When you use postgres, every now and then, you need to clean out your database. Of course, as the project moves on, the tables that you need to clean change as well: some get added, some dropped. And then there's the indexes.

I usually do not get around to updating the cleaning scripts unless I notice something is wrong with the database, and then I have to deal with figuring out all the new tables and such.

This can be a lot simpler if you use the postgres metadata tables. The 'information_schema.tables' table has the list of all tables for a specific database. You can therefore get a list of tables with a simple:

    select
        table_name 
    from 
        INFORMATION_SCHEMA.TABLES 
    where 
         table_schema = 'public'

This gives you the list of tables, like this:

      table_name           
      -------------------------------
      first_table
      second_table 
      (2 rows)

So how do you get the VACUUM?

Change the select to this:

    select 
         'VACUUM ANALYZE VERBOSE ' || table_name || ';' 
    from 
         INFORMATION_SCHEMA.TABLES 
    where 
        table_schema = 'public'

The '||' does string concatenation in SQL. Not the quite the most obvious thing, but what are you gonna do?
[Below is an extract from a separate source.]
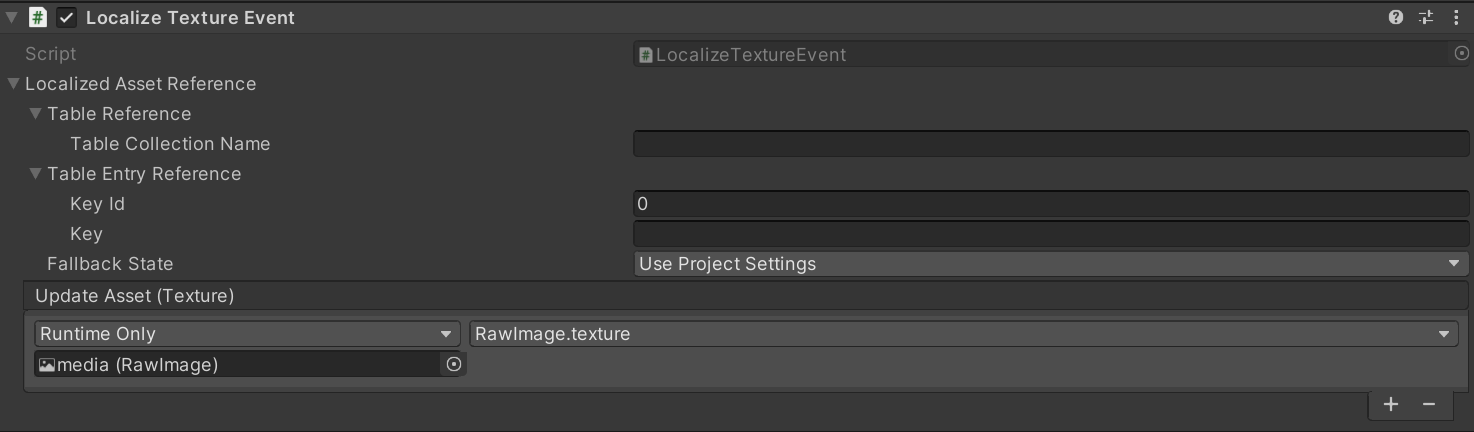Click the media RawImage object picker circle

click(453, 364)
So this that last command gives you this:

    ?column?                        
    -------------------------------------------------------
    VACUUM ANALYZE VERBOSE first_table;
    VACUUM ANALYZE VERBOSE second_table;

So now you can try this one by hand, or put it in a cron job somewhere...
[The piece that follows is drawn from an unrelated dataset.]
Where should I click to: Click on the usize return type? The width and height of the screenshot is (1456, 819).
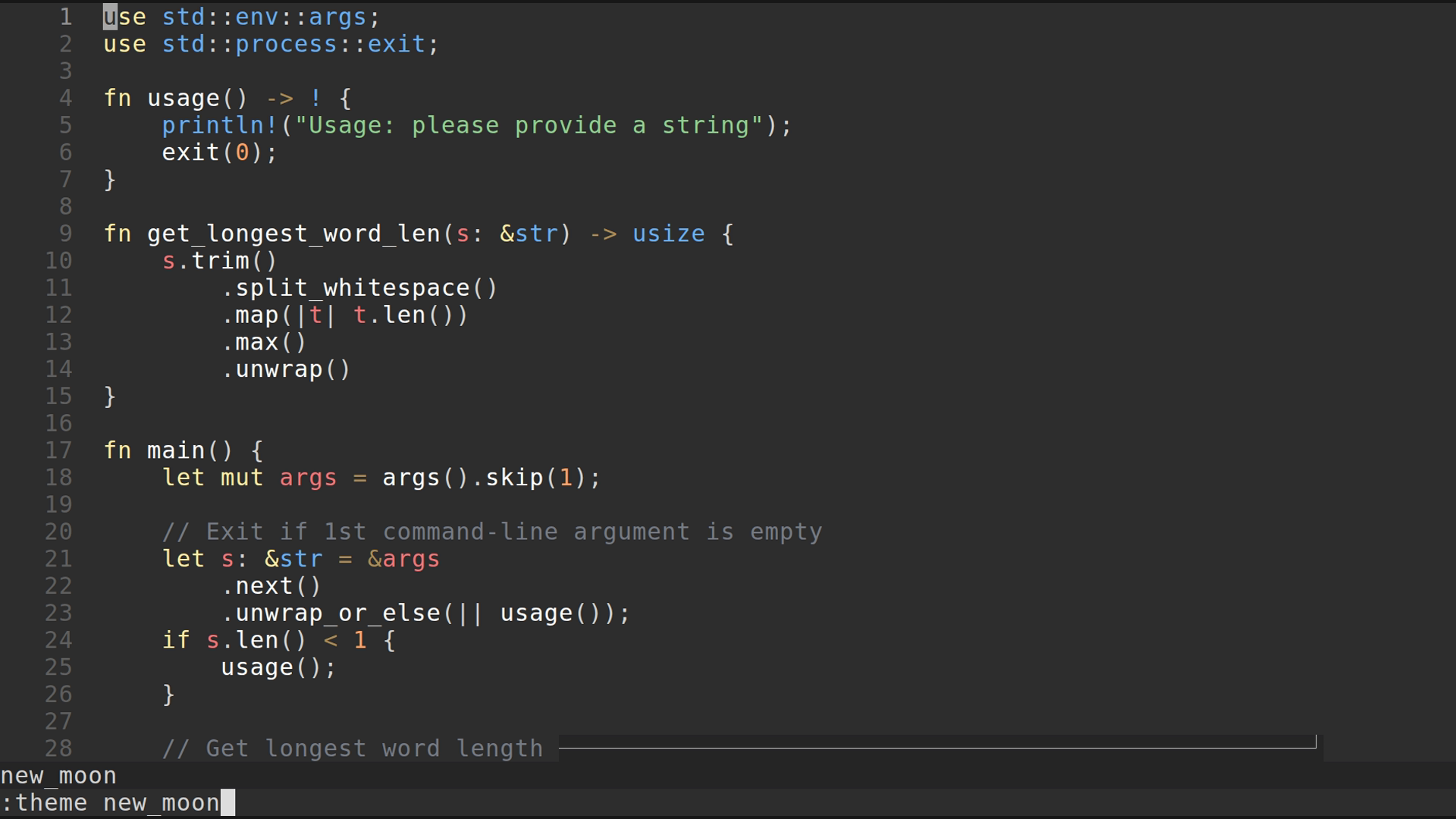668,234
    % psql -d mydb_production -f sql_script.sql -o vacuuum_tables.sql
    % psql -d mydb_production -f vacuum_tables.sql

I also like to recompute my indexes after I vacuum. I add this to the first cleaning script, a simple thing like so:

     select 
         'REINDEX INDEX ' || indexname || ';' 
     from 
         pg_indexes 
     where 
         schemaname ='public';

Now you get freshly computed indexes every time you run this. Nice!